Un adolescent de 15 ans a été mis en examen dans l’enquête sur l’incendie de Mérignac qui a coûté la vie à deux sapeurs-pompiers le 21 juillet 2026, près de l’aéroport de Bordeaux. Le mineur a été placé dans un centre éducatif fermé. L’information marque une nouvelle étape judiciaire, sans préjuger de sa responsabilité définitive.
Une mise en examen trois semaines après le drame
L’enquête sur le violent incendie survenu aux abords de l’aéroport de Bordeaux-Mérignac connaît une avancée importante. Selon les informations publiées par 20 Minutes, un adolescent de 15 ans a été mis en examen jeudi 13 août. Il avait été placé en garde à vue en même temps que son frère de 22 ans.
Au cours de son audition, le mineur aurait disculpé son frère aîné, qui a ensuite été laissé libre. L’adolescent a pour sa part été orienté vers un centre éducatif fermé. Cette mesure constitue une prise en charge judiciaire renforcée pour un mineur, mais elle ne vaut pas condamnation.
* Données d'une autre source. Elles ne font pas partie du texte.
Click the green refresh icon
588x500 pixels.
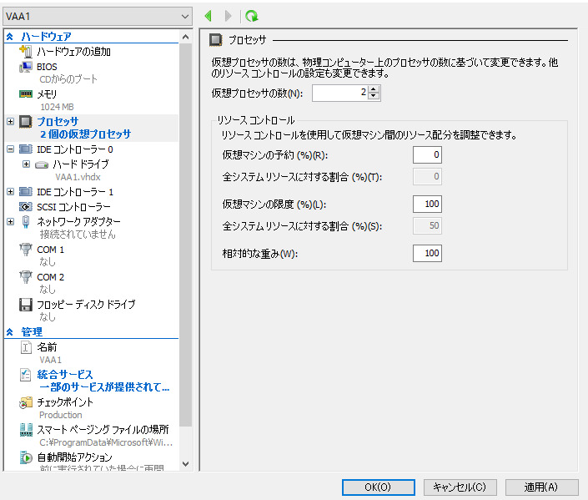tap(251, 16)
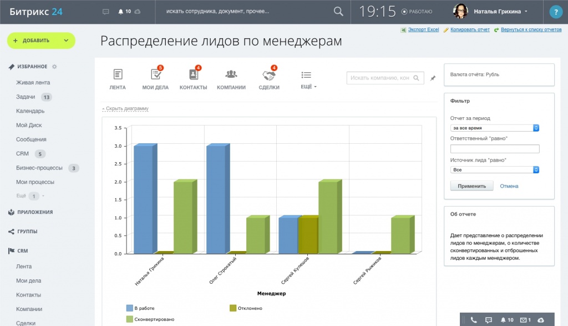Image resolution: width=568 pixels, height=326 pixels.
Task: Click the Ответственный filter input field
Action: tap(494, 149)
La présomption d’innocence reste essentielle
Une mise en examen intervient lorsqu’un juge estime qu’il existe des indices graves ou concordants justifiant la poursuite des investigations à l’encontre d’une personne. Elle permet aussi à la défense d’accéder au dossier et de demander des actes d’enquête. À ce stade, la présomption d’innocence s’applique pleinement.
Les investigations doivent encore préciser l’origine exacte du départ de feu, les circonstances de sa propagation et l’éventuelle responsabilité de chacun. Le parquet de Bordeaux avait indiqué dès le 22 juillet que l’enquête était conduite sous la qualification d’incendie volontaire ayant provoqué la mort de deux sapeurs-pompiers professionnels, tout en soulignant que de nombreuses questions restaient ouvertes.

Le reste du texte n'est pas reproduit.